**To do:**
A: In the basketball article, how many players averaged 25 or more points per game last season?
B: Translate this sentence from the basketball article into Spanish: "Only seven players averaged 25 or more points per game last season, and only 16 topped the 20-ppg mark."
C: Continue the basketball article comparing O.J. Mayo and Monta Ellis, starting after its final sentence.

**Text passage:**
You Be The GM: O.J. Mayo or Monta Ellis?

09.23.10 8 years ago 53 Comments
O.J. Mayo (photo. John Sturdy)

O.J. Mayo (photo. John Sturdy)

One of the biggest myths about the NBA has resurfaced during the Carmelo Anthony trade rumor mill, as teams like Chicago and New Jersey debate whether or not to part with non-superstar centers like Joakim Noah and Brook Lopez to get a proven superstar in ‘Melo. That myth:

Scorers come a dime-a-dozen.

Not true. Yes, any player who is good enough to be in the NBA would treat your Wednesday rec league to a heaping plate of Buckets Tempura. But the number of guys who can claim the title “elite scorer” on an NBA level is shorter than many people believe. Only seven players averaged 25 or more points per game last season, and only 16 topped the 20-ppg mark. Considering there are 400-something guys in the League, 16 doesn’t compute as “dime-a-dozen” territory.

Monta Ellis is one of those elite scorers. The Golden State Warriors’ guard dropped 25.5 points per game last season, to go with 5.3 assists, 4.0 rebounds and 2.2 steals. But because his team stank like old bus seats and coach Don Nelson‘s system gets too much credit for the accomplishments of its players, the fact that Monta put together one of the five most impressive offensive seasons in the NBA went overlooked.

While Monta continues to be underrated, O.J. Mayo has been arguably overrated. It dates back to middle school, when O.J. was declared the best player in the country for his age group — you know, the one still waiting on armpit hair and for their voices to stop cracking — and up through college, when analysts were better able to gauge his game against sufficient competition.

Going into his third pro season now, with career averages of 18.0 points, 3.8 rebounds, 3.1 assists and 1.2 steals for the Memphis Grizzlies, O.J. is good, with potential to be great. But he may not become the superstar so many predicted him to be long ago. But then you could argue O.J.’s numbers are only where they are because he plays in a slower system with other talented scorers around him.

**Stored rows:**
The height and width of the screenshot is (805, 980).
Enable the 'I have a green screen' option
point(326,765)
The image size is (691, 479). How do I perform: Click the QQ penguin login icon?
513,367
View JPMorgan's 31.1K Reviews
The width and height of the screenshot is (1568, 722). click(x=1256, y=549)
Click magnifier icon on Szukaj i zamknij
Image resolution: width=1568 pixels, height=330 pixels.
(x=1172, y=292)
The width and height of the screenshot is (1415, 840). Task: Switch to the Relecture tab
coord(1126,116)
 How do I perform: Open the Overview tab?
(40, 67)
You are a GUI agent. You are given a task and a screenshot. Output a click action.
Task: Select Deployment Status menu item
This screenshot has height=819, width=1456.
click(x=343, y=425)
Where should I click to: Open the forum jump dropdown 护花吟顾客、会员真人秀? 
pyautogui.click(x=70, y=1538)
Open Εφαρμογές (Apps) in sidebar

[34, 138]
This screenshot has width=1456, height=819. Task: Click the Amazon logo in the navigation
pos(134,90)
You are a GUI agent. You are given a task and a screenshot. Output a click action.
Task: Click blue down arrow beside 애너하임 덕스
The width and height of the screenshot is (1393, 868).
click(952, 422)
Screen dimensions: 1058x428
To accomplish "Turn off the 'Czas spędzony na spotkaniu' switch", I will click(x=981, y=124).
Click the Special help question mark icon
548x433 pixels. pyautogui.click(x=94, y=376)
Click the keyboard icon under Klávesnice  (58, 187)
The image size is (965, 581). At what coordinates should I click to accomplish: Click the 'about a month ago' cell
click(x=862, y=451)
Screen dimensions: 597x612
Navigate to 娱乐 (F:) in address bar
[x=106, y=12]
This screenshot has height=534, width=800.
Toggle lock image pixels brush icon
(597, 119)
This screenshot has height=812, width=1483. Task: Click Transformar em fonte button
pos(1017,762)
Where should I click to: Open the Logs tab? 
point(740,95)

**Answers to the problems:**
A: Seven players.

B: Solo siete jugadores promediaron 25 o más puntos por partido la temporada pasada, y solo 16 superaron la marca de 20 puntos por partido.

C:
If you were an NBA GM and the opportunity arose to get Monta or Mayo, who would you target?

Of course you have to consider money. Monta is slated to make $44 million over the next four years, unless he opts out of his contract in 2013, otherwise he’s locked in for $33 million over the next three. Mayo, still under his rookie deal, will make $4.4 million this season, and the Grizzlies have a team-option to pay him $5.6 million the following year — then sign him to a long-term bigger-money extension that kicks in the following year. In other words, you know Monta is on the books for $11 million per year for a while. Mayo could potentially be cheaper down the road, or if he blows up this year, could be more expensive than Monta by the end of Monta’s deal.

O.J. (22) is younger and bigger (6-4, 210), but Monta (24) is faster and more athletic at 6-3, 180 pounds. Mayo is a better shooter, but Monta is more effective creating his own shot off the dribble and penetrating. Both are natural two-guards who could conceivably play point guard, but would have to learn a lot before being trusted to run a team full-time.

Who’s your pick?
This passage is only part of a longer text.